### What to work on
Reproduce the records, starting at their beginning and ending with the line that contains "Task: Show the teammate list via chevron", with "heading" replaced by "title" and nothing else altered. Omit the pictures from your copy.

Screen grounding examples
◇ ◇ ◇ ◇

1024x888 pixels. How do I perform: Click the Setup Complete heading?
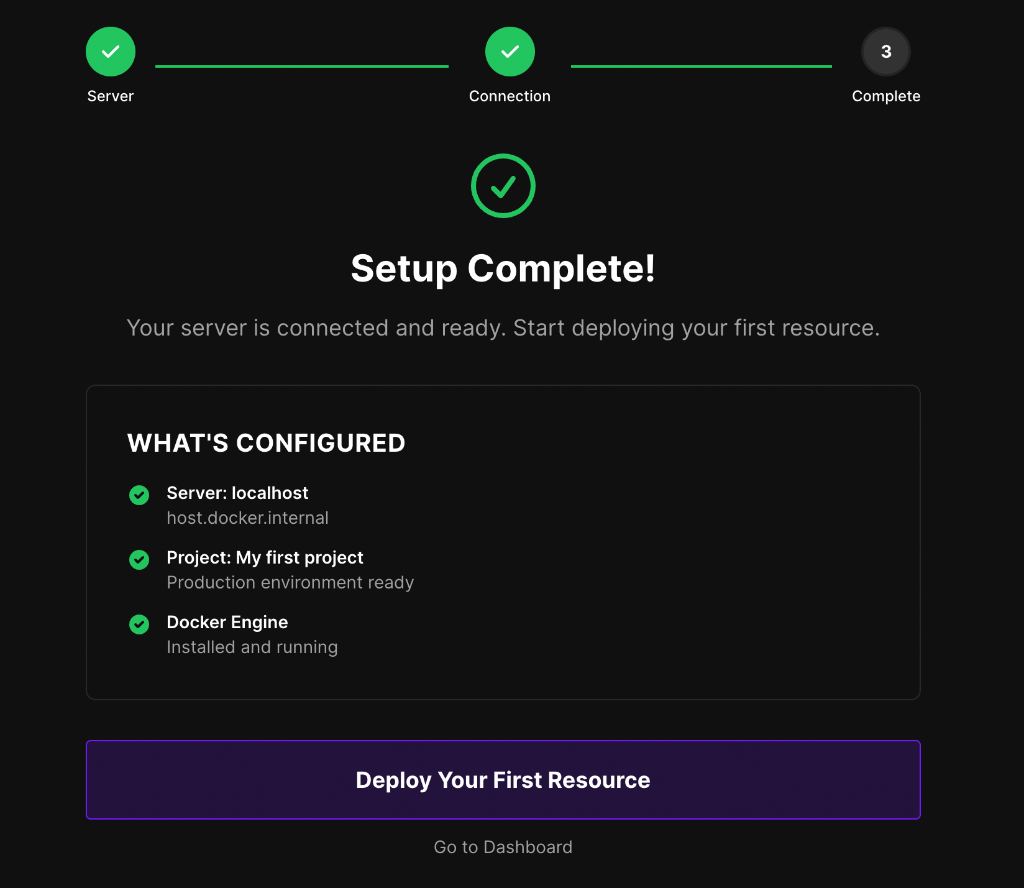tap(503, 269)
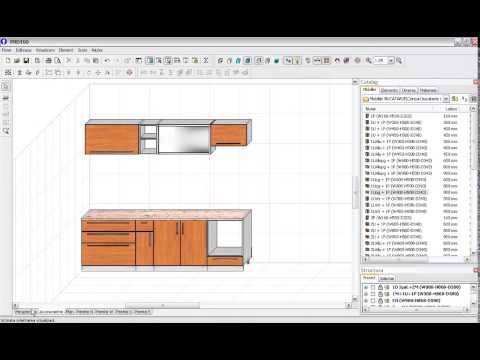Image resolution: width=480 pixels, height=360 pixels.
Task: Click the top icon in left sidebar
Action: click(x=5, y=86)
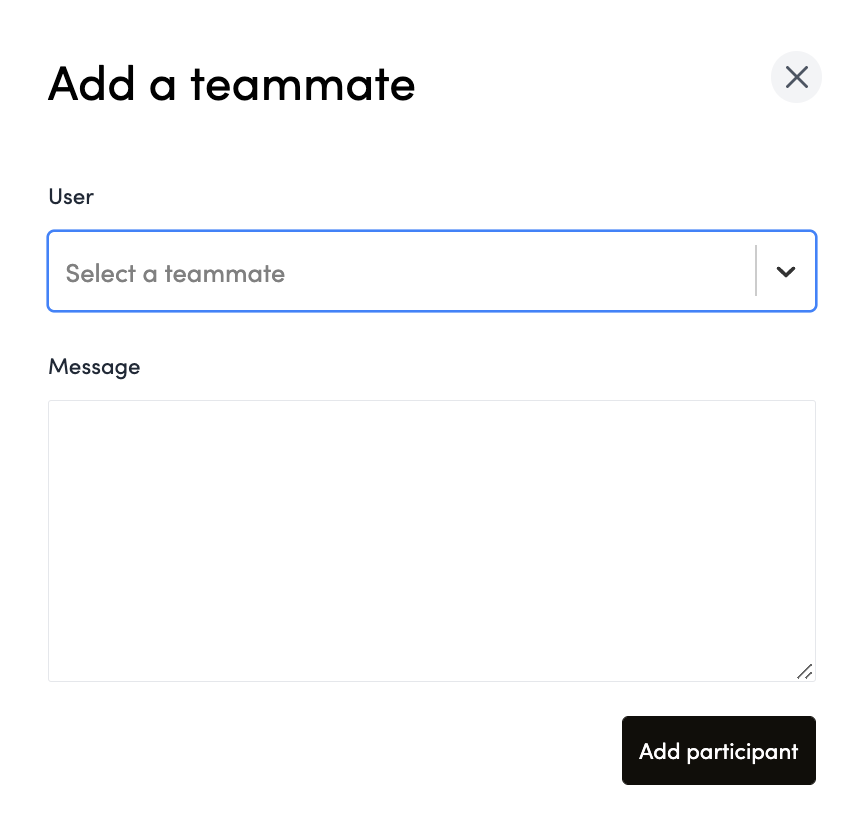The height and width of the screenshot is (822, 854).
Task: Show the teammate list via chevron
Action: pos(786,272)
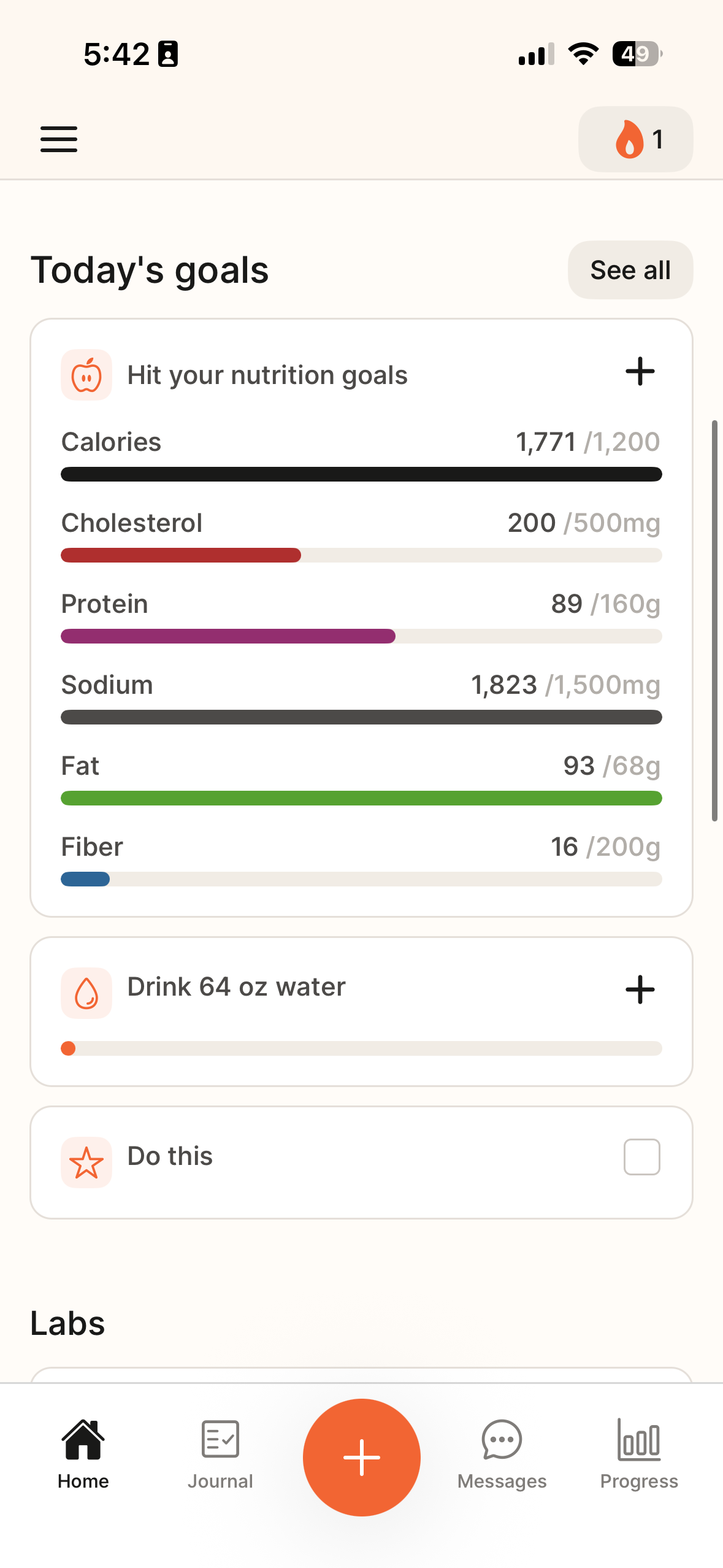Tap the Calories progress bar
This screenshot has height=1568, width=723.
tap(361, 474)
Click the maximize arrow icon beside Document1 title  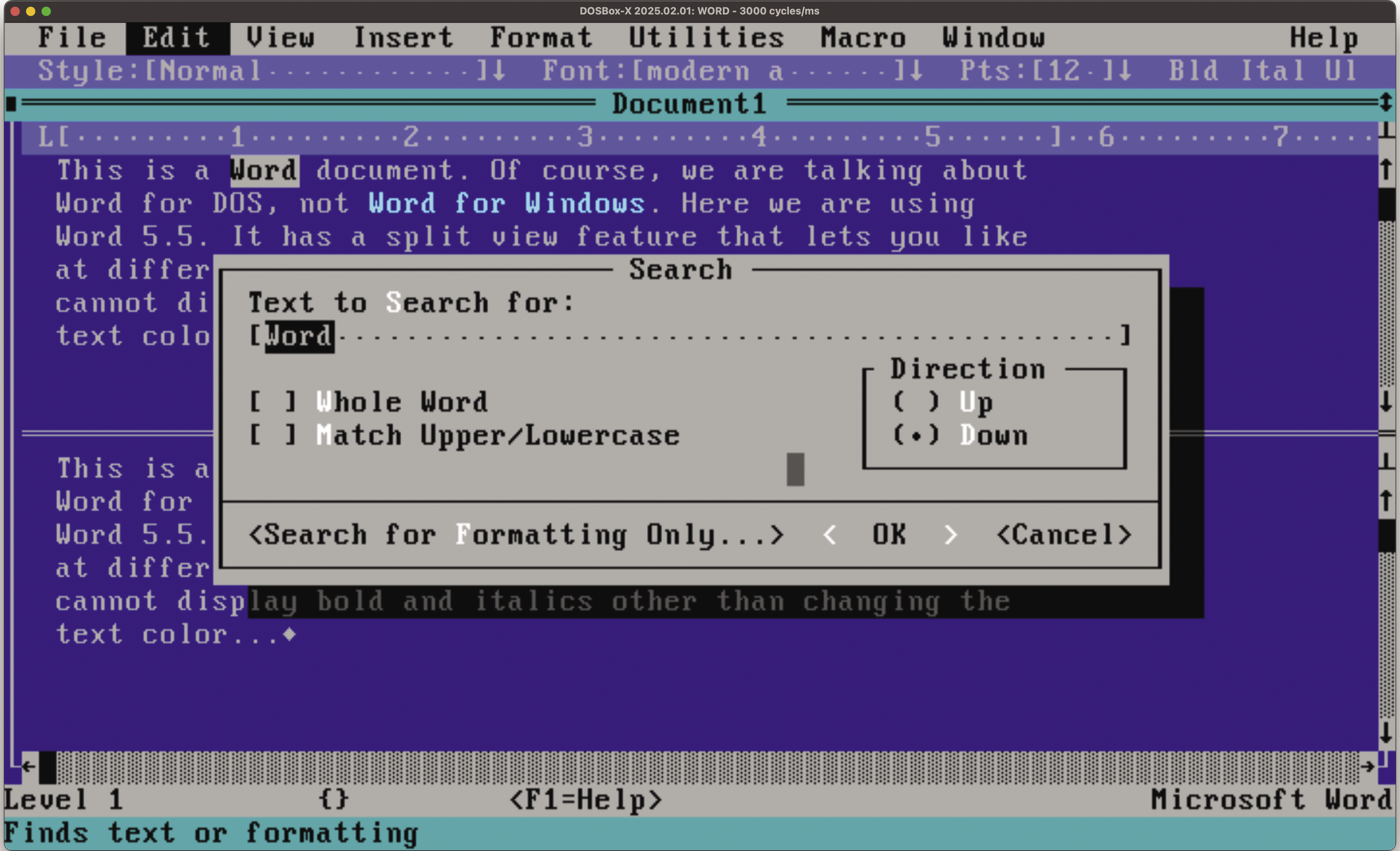(1385, 104)
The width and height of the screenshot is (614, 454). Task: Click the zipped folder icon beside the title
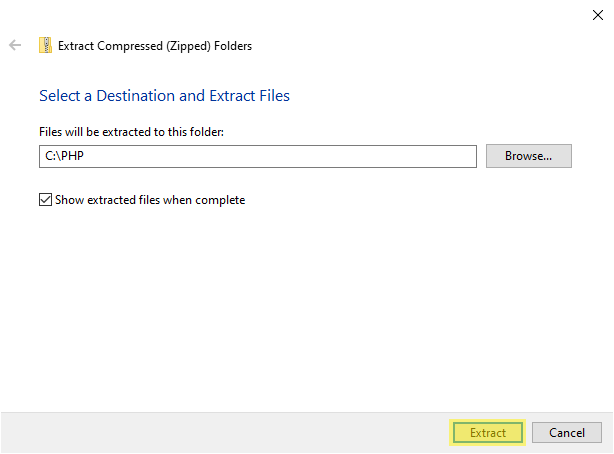pos(45,45)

◇ ◇ ◇ ◇

### Worked answer
1024x888 pixels. How do I perform: Click the Setup Complete title?
tap(503, 269)
Image resolution: width=480 pixels, height=360 pixels.
Task: Click the top icon in left sidebar
Action: click(x=5, y=86)
The height and width of the screenshot is (822, 854).
Task: Show the teammate list via chevron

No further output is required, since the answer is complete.